(Collected data entries)
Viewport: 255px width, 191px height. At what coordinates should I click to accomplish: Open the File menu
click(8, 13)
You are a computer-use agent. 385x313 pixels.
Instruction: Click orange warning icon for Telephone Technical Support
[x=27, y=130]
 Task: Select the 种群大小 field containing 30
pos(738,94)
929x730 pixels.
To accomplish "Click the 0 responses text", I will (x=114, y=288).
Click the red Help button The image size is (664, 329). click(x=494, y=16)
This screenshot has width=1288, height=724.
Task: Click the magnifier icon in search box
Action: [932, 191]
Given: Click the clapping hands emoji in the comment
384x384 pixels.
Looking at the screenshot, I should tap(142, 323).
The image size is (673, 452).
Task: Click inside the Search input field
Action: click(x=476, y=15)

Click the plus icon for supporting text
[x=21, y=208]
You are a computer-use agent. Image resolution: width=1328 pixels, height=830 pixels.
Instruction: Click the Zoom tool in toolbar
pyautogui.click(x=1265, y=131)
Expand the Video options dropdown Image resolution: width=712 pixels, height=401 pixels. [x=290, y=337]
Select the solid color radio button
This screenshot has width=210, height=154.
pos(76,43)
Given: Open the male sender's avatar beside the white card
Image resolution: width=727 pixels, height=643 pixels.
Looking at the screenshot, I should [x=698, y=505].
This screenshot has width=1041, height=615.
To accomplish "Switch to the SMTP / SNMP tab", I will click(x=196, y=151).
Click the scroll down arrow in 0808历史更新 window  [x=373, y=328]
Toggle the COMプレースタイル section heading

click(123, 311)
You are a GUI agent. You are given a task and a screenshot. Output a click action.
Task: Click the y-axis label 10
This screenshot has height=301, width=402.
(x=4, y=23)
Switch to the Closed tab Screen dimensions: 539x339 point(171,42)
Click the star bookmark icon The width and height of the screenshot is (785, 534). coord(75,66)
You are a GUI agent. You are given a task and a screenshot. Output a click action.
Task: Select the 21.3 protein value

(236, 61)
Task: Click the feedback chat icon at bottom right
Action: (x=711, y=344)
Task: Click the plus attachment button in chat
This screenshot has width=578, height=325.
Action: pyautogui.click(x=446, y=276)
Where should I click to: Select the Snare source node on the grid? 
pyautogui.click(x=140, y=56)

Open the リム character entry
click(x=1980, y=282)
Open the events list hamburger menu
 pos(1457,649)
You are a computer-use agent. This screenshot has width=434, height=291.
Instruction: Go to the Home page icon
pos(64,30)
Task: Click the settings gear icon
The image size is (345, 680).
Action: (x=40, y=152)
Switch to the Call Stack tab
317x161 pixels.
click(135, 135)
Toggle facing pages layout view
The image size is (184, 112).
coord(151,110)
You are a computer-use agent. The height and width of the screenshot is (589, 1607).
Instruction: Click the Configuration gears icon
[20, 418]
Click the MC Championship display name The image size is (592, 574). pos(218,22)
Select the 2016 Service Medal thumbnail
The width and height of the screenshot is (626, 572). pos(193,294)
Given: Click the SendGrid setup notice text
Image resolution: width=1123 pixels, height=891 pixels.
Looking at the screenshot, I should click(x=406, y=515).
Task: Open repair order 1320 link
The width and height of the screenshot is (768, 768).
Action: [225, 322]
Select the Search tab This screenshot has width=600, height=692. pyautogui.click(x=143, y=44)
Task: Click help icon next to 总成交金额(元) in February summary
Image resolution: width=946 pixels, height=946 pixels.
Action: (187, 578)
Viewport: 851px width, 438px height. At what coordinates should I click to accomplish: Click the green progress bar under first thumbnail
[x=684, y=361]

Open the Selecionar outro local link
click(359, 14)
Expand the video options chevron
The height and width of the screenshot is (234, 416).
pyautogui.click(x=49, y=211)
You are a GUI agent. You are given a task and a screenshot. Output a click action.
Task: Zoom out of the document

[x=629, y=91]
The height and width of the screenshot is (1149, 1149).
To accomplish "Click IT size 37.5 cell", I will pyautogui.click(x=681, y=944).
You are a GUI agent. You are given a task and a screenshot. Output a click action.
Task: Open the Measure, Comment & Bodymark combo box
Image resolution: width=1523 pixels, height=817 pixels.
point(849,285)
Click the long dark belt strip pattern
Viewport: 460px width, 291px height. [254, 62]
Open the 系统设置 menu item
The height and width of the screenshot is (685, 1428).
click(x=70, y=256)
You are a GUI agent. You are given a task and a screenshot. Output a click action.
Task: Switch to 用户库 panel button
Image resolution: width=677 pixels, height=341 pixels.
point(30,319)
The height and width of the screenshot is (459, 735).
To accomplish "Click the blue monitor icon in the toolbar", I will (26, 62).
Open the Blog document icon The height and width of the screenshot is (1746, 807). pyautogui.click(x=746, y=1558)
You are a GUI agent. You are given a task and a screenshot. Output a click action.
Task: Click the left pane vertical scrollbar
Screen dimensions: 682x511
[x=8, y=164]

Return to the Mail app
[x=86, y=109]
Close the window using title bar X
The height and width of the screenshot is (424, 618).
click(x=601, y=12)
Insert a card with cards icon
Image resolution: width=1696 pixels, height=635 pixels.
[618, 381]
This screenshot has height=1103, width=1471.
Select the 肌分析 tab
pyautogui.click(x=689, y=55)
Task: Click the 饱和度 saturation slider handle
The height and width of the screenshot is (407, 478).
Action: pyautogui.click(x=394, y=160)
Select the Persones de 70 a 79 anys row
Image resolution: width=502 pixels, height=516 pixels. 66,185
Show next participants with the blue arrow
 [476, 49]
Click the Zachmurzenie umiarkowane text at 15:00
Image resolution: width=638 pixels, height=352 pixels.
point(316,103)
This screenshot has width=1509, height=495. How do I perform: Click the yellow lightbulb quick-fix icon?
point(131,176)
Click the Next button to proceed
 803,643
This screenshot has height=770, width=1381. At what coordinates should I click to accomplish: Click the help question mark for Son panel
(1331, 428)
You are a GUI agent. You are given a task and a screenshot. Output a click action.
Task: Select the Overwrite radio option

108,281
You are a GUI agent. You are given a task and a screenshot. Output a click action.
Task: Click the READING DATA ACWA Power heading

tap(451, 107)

TASK DESCRIPTION: What are the lines, exactly as written above, from the line with "Open the events list hamburger menu" to the line with "The height and width of the screenshot is (1149, 1149).", both included? Output only those.

FINISHED TASK:
Open the events list hamburger menu
 pos(1457,649)
You are a computer-use agent. This screenshot has width=434, height=291.
Instruction: Go to the Home page icon
pos(64,30)
Task: Click the settings gear icon
The image size is (345, 680).
Action: (x=40, y=152)
Switch to the Call Stack tab
317x161 pixels.
click(135, 135)
Toggle facing pages layout view
The image size is (184, 112).
coord(151,110)
You are a computer-use agent. The height and width of the screenshot is (589, 1607).
Instruction: Click the Configuration gears icon
[20, 418]
Click the MC Championship display name The image size is (592, 574). pos(218,22)
Select the 2016 Service Medal thumbnail
The width and height of the screenshot is (626, 572). pos(193,294)
Given: Click the SendGrid setup notice text
Image resolution: width=1123 pixels, height=891 pixels.
Looking at the screenshot, I should click(x=406, y=515).
Task: Open repair order 1320 link
The width and height of the screenshot is (768, 768).
Action: [225, 322]
Select the Search tab This screenshot has width=600, height=692. pyautogui.click(x=143, y=44)
Task: Click help icon next to 总成交金额(元) in February summary
Image resolution: width=946 pixels, height=946 pixels.
Action: (187, 578)
Viewport: 851px width, 438px height. At what coordinates should I click to accomplish: Click the green progress bar under first thumbnail
[x=684, y=361]

Open the Selecionar outro local link
click(359, 14)
Expand the video options chevron
The height and width of the screenshot is (234, 416).
pyautogui.click(x=49, y=211)
You are a GUI agent. You are given a task and a screenshot. Output a click action.
Task: Zoom out of the document

[x=629, y=91]
The height and width of the screenshot is (1149, 1149).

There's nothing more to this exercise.